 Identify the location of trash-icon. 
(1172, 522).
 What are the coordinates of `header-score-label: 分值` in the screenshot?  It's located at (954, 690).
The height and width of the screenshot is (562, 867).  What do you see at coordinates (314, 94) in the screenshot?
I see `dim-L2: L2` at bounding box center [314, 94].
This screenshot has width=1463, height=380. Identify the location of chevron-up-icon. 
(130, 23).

----------

EXERCISE INSTRUCTIONS:
Render every line of the listing above as an entry in a JSON list of strings, one string per line, with blank lines omitted.

SOLUTION TO THIS PROBLEM:
[
  " Identify the location of trash-icon. ",
  "(1172, 522).",
  " What are the coordinates of `header-score-label: 分值` in the screenshot?  It's located at (954, 690).",
  "The height and width of the screenshot is (562, 867).  What do you see at coordinates (314, 94) in the screenshot?",
  "I see `dim-L2: L2` at bounding box center [314, 94].",
  "This screenshot has width=1463, height=380. Identify the location of chevron-up-icon. ",
  "(130, 23)."
]